** SUPPLIED PASSAGE **
Illegal-drug sales boom from Internet
The Internet's speed, efficiency and convenience has drastically changed the way people work and play over the past decade, but it also has changed the way the underground world works -- or so the Japanese authorities are discovering to their dismay.
Take the buying and selling of illegal drugs. Use of recreational substances such as heroine and cocaine in Japan is far less than in the United States and many other industrialized nations, but the proliferation of illegal drugs has been rising steadily. According to the government, more than 406 kilograms of drugs were confiscated last year alone.
Moreover, it has become far easier to gain access to the drugs as a result of the Internet, which seems to have proven irresistible to many Japanese in their 20s.
"Even less than 10 years ago, you had to go to specific areas ... like Kabukicho," part of Tokyo's bustling Shinjuku district, to acquire illegal substances, said one man in his early 30s on condition of anonymity. "You really had to know where exactly to go, and when. Now, if you spend a few minutes online, it's really easy to get access to information about the soft stuff," such as marijuana.
Late last week the Japanese health ministry announced the arrest of at least 60 people over the past seven months for selling illegal drugs over the Internet. Last year only 10 people were arrested.
Government officials said the surge in the number of arrests was largely due to the establishment last January of a special task force devoted solely to cracking down on online dealings. By setting up offices in eight locations across Japan, the task force was able to bolster its monitoring of activities, including posing as customers and then arresting those who were selling the drugs.
The health ministry said drug dealers post special notices online that potential customers can recognize, and then they can negotiate the quantity and price of the drugs through text-messaging. Ministry officials said most transactions are done anonymously, where the dealer and the buyer never actually meet or even speak directly to each other.
The ministry acknowledged that the convenience and efficiency of the market created by the Internet has expanded the number of people who have become involved in the Japanese drug scene.
Meanwhile, some critics have noted that the police force and other government agencies were slow to recognize the potential of the World Wide Web to be used for criminal activity. They argue that if the authorities had been quicker to understand the downside risks of the Internet and had established a task force such as the one set up a few years ago, then the number of those now involved in illegal drugs could have been kept lower.
For instance, of the 60 people arrested over the past seven months, most had regular jobs and were not part of the Yakuza network, or Japanese mob operation, that hitherto has dominated the illegal-substances market. Among those who were arrested was a practicing physician from Okayama prefecture.
The emergence of the Internet also has led to a surge in sales of drugs that are not approved for sale in Japan but are readily available elsewhere, such as Viagra, the medication for erectile dysfunction. Although popular worldwide, Viagra has not yet been approved by the Japanese drug authority, something that makes it a prime candidate for illegal online sales.

** COLLECTED MATERIAL **

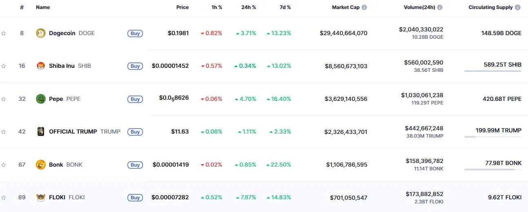The height and width of the screenshot is (212, 528).
Task: Sort coins by the Name header
Action: (x=43, y=7)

** QUESTIONS ON THE MATERIAL **
**A)** According to the article on online drug sales in Japan, why did arrests for selling drugs over the Internet rise so sharply compared with the year before?
**B)** From the article on online drug sales in Japan, return the passage starting at "Illegal-drug sales boom" and ending at "in their 20s.".

** RESPONSES BY TASK **
**A)** Officials said the increase was largely due to a special task force set up last January to crack down only on online dealings. With offices in eight locations across Japan, it could monitor activity more closely, which included posing as customers and then arresting the sellers.

**B)**
Illegal-drug sales boom from Internet
The Internet's speed, efficiency and convenience has drastically changed the way people work and play over the past decade, but it also has changed the way the underground world works -- or so the Japanese authorities are discovering to their dismay.
Take the buying and selling of illegal drugs. Use of recreational substances such as heroine and cocaine in Japan is far less than in the United States and many other industrialized nations, but the proliferation of illegal drugs has been rising steadily. According to the government, more than 406 kilograms of drugs were confiscated last year alone.
Moreover, it has become far easier to gain access to the drugs as a result of the Internet, which seems to have proven irresistible to many Japanese in their 20s.